Even the most competitive Big Tech companies do business with each other. Meta is no stranger to working with Microsoft: Meta brought Microsoft’s Teams product to Workplace by Meta, which already runs the Office 365 suite.
Openness has its risks. Ilya Sutskever, co-founder and chief scientist at OpenAI, a more open organization when it was founded in 2015, said the edge regrets sharing research for fear of competition and security. Opening up data sets makes it easier to sue for copyright infringement, for example, because people can see what sources were scraped for data to train models.
But having more LLM frameworks to choose from could be good news for AI interoperability advocates.
Since LLMs are, by default, different from each other, developers often have to choose which model to build apps with. There is no good way for systems to talk.
Walled gardens don’t surprise most users of modern technology, but proponents of AI interoperability argue that the only way AI can grow and evolve is not through closed silos, but through open structures that can communicate with each other. Even Microsoft believes in interoperable AI; joined other tech companies to join the Open neural network exchangea group that wants to promote an industry standard for AI interoperability so that developers can “find the right combinations of tools.”
Allowing AI systems to work together could lead to better results for things like search queries.
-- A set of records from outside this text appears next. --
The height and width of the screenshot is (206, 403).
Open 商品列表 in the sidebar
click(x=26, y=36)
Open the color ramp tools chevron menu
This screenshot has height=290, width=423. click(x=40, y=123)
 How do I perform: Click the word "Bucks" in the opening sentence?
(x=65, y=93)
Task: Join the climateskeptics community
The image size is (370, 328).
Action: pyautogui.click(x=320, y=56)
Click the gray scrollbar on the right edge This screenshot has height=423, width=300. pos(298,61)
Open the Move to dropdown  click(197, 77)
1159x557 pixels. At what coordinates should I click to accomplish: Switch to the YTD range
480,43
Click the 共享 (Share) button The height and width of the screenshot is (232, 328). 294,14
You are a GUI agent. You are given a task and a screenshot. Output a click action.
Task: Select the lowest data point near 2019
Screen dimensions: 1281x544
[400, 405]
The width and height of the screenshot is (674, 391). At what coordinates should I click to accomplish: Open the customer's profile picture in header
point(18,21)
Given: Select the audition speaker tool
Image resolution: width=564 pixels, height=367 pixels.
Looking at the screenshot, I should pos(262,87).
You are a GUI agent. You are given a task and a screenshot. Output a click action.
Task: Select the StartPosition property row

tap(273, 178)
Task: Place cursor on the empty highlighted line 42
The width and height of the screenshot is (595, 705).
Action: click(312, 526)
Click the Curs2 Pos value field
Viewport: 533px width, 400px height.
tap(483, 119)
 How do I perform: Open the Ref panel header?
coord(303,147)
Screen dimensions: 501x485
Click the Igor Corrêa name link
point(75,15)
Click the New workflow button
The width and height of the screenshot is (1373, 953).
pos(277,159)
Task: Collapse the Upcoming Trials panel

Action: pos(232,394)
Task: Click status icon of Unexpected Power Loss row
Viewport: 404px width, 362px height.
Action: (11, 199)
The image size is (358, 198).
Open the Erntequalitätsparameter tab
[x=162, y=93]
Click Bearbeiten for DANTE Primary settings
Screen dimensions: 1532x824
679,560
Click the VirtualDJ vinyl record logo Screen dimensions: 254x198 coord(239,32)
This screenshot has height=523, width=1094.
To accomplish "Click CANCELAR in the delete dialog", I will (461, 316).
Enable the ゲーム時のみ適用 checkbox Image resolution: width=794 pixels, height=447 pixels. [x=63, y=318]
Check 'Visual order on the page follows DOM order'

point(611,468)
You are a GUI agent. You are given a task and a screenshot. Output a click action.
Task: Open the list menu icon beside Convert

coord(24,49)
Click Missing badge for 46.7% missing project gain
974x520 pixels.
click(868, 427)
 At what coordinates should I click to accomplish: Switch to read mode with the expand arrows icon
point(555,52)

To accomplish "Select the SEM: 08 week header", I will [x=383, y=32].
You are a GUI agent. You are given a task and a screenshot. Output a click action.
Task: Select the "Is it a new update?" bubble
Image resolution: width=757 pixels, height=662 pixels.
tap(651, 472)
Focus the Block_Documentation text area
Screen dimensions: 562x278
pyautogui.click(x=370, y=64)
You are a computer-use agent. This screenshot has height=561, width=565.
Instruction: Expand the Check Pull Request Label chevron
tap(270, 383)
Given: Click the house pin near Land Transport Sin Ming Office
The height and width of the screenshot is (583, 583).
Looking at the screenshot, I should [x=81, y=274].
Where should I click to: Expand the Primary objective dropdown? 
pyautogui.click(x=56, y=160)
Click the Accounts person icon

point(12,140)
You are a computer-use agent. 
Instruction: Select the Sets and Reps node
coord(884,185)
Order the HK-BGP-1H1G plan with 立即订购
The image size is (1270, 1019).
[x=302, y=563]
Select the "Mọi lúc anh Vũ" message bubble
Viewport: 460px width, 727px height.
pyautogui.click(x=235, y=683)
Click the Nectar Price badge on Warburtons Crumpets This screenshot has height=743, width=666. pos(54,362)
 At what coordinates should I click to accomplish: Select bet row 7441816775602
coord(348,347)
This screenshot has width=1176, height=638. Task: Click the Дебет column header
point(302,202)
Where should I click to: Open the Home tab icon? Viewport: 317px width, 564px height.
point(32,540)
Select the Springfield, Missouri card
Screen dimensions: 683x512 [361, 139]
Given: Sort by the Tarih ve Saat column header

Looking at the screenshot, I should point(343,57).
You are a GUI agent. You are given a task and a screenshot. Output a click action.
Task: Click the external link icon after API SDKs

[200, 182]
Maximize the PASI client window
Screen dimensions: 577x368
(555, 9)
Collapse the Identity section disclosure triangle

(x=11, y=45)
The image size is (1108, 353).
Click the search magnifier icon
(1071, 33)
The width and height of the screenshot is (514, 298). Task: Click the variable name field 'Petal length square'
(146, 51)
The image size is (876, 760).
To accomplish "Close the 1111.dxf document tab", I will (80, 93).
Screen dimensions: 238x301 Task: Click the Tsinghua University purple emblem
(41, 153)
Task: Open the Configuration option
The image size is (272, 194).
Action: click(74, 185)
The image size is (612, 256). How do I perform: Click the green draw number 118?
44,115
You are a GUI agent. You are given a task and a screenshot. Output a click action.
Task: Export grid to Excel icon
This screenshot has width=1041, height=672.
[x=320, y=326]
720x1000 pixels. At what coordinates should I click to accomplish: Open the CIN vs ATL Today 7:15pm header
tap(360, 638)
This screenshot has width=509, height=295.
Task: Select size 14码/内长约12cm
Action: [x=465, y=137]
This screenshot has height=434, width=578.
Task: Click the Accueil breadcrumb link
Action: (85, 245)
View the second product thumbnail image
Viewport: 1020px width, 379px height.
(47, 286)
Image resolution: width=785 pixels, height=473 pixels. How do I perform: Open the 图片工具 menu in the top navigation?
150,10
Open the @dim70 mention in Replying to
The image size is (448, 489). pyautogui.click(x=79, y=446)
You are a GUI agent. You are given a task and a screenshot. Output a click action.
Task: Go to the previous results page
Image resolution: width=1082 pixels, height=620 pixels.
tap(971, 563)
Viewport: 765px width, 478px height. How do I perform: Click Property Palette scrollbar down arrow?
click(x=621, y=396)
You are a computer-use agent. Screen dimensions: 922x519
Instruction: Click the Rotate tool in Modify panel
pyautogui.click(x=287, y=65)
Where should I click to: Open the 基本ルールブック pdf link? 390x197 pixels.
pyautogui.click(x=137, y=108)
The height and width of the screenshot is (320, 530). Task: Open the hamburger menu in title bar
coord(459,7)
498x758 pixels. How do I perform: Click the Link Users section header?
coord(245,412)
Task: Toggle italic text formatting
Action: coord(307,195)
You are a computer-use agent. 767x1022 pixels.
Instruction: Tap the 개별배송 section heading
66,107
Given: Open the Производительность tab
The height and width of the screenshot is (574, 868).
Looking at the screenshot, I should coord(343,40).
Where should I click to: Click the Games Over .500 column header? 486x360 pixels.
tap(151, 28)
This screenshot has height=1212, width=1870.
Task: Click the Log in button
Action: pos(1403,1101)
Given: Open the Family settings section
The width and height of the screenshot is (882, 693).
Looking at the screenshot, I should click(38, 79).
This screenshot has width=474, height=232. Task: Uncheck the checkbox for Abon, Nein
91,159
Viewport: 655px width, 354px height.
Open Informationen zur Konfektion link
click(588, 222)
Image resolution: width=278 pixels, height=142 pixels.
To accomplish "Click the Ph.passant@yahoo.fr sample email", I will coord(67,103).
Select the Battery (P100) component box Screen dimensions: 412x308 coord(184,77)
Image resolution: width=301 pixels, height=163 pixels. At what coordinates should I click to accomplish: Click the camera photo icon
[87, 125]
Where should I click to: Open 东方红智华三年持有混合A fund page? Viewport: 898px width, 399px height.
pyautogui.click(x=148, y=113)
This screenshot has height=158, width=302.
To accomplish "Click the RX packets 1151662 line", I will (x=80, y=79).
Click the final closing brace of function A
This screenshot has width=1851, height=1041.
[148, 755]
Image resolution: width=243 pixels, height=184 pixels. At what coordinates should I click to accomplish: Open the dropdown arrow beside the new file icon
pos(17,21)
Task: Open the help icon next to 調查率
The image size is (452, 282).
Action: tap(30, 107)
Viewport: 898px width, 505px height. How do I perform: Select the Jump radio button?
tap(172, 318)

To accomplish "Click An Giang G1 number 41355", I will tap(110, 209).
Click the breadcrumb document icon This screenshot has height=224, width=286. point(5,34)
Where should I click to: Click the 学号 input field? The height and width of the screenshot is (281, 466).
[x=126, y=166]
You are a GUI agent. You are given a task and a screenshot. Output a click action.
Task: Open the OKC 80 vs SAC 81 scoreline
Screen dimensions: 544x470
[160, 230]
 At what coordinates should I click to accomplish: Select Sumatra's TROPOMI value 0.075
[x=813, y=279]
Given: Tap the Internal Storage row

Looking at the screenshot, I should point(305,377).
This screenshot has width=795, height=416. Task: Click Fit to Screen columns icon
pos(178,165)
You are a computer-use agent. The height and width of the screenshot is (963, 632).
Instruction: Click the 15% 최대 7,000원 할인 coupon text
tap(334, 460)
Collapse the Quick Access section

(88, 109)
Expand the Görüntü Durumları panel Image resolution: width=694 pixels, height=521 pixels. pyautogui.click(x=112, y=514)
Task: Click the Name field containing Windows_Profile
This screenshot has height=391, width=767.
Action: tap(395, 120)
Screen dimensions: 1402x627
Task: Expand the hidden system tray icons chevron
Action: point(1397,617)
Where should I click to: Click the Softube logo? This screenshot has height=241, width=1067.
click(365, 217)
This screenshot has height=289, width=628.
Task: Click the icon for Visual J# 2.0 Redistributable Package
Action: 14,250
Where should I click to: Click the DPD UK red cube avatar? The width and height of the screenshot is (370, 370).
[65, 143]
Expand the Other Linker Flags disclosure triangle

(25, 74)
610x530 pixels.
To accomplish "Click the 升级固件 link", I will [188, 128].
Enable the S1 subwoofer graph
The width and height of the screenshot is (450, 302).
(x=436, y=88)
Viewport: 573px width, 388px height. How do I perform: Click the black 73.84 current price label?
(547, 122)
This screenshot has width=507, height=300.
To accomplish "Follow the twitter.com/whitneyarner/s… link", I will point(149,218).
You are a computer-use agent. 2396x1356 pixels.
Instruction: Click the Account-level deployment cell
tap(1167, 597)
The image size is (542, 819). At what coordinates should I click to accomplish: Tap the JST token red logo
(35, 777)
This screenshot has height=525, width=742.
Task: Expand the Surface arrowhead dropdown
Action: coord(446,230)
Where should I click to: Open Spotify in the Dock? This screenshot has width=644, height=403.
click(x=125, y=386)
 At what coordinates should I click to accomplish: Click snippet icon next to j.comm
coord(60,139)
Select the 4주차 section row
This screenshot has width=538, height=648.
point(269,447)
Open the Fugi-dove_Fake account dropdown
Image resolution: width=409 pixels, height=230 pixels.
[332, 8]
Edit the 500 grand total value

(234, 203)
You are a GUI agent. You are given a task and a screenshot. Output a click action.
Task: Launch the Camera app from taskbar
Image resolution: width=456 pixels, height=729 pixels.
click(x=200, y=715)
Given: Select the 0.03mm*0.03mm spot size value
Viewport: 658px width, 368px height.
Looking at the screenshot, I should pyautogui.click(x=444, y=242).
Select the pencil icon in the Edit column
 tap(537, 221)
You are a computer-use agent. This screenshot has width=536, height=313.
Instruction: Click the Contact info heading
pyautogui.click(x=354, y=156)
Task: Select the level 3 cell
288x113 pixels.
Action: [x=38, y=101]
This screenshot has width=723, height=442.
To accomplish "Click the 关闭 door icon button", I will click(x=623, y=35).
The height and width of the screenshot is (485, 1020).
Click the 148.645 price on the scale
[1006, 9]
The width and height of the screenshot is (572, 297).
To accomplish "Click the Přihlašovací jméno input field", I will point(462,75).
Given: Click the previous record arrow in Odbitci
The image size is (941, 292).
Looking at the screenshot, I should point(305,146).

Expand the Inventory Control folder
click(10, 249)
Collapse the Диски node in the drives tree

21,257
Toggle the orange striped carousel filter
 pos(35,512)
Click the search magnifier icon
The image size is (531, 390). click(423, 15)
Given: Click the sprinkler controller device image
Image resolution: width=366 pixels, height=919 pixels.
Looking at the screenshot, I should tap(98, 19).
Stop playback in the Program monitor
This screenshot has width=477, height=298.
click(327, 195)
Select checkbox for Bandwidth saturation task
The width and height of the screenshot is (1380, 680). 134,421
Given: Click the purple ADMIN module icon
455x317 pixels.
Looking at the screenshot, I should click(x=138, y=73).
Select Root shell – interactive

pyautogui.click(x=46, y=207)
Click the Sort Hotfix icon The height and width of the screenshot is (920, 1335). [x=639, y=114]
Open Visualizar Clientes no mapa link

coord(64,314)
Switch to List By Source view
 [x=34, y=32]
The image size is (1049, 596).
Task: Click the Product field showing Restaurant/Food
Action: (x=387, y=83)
Companies that can train models on different data sets could provide better and more comprehensive service and, if a model is wrong, potentially avoid catastrophic overreliance on one data source. And being able to develop for LLaMa and OpenAI’s GPT models in one place could reduce development costs and timelines.
For now, the fact that LLaMa is available on Azure does not mean that applications built with LLaMa can suddenly communicate with those running on OpenAI’s GPT models. No one has created that bridge yet. Also, not everyone agrees that LLaMa meets all the requirements for open source software, especially since it does not use a license approved by the Open Source Initiative. It also limits who can commercially use LLaMa without paying a fee. for his community license agreementdevelopers who have more than 700 million monthly active users “must request a license from Meta.”
But this is a good step in the right direction for open source and interop, if only to allow developers easier access between models. There is room for healthy competition, but if companies really want AI to evolve, working together is the best option.